◆ Problem to solve: Select every line in the rows that contains the string "blog", treating uppercase and lowercase as different.

◆ The records:

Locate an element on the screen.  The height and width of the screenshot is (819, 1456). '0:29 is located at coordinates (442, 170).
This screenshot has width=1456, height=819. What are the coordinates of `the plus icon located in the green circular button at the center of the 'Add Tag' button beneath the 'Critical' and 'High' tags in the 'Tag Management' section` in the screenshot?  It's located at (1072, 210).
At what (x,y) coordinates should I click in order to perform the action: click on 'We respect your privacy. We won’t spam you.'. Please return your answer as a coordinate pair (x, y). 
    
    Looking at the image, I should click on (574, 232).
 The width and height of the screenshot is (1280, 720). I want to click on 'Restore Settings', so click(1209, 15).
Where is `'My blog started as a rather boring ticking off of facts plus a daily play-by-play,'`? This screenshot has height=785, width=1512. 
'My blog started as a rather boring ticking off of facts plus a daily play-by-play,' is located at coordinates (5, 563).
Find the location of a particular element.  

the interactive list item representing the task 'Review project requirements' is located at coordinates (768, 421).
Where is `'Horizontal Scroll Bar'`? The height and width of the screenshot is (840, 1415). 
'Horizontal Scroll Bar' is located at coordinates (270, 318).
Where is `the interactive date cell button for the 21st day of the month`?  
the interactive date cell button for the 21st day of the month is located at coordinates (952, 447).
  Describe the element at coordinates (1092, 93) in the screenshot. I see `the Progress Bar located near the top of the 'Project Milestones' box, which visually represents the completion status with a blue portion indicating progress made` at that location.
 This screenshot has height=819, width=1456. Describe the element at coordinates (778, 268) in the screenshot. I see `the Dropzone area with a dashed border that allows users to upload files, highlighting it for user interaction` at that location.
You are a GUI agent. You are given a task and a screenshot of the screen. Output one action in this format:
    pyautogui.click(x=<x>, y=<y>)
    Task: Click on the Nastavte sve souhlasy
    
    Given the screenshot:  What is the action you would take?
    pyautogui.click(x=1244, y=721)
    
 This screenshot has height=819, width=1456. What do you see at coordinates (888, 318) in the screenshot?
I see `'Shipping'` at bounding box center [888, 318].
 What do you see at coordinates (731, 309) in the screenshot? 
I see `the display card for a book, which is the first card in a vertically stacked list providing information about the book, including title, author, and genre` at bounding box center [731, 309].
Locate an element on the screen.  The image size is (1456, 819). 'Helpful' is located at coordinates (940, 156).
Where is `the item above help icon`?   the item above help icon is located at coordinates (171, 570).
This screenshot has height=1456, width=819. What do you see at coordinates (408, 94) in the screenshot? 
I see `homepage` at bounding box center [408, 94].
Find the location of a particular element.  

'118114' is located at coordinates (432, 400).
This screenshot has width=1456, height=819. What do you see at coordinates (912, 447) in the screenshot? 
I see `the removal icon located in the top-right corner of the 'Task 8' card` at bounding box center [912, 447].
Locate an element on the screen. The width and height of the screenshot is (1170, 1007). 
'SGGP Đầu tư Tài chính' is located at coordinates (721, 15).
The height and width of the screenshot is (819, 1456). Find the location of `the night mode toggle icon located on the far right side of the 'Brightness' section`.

◆ Task result:
Where is `'My blog started as a rather boring ticking off of facts plus a daily play-by-play,'`? This screenshot has height=785, width=1512. 
'My blog started as a rather boring ticking off of facts plus a daily play-by-play,' is located at coordinates (5, 563).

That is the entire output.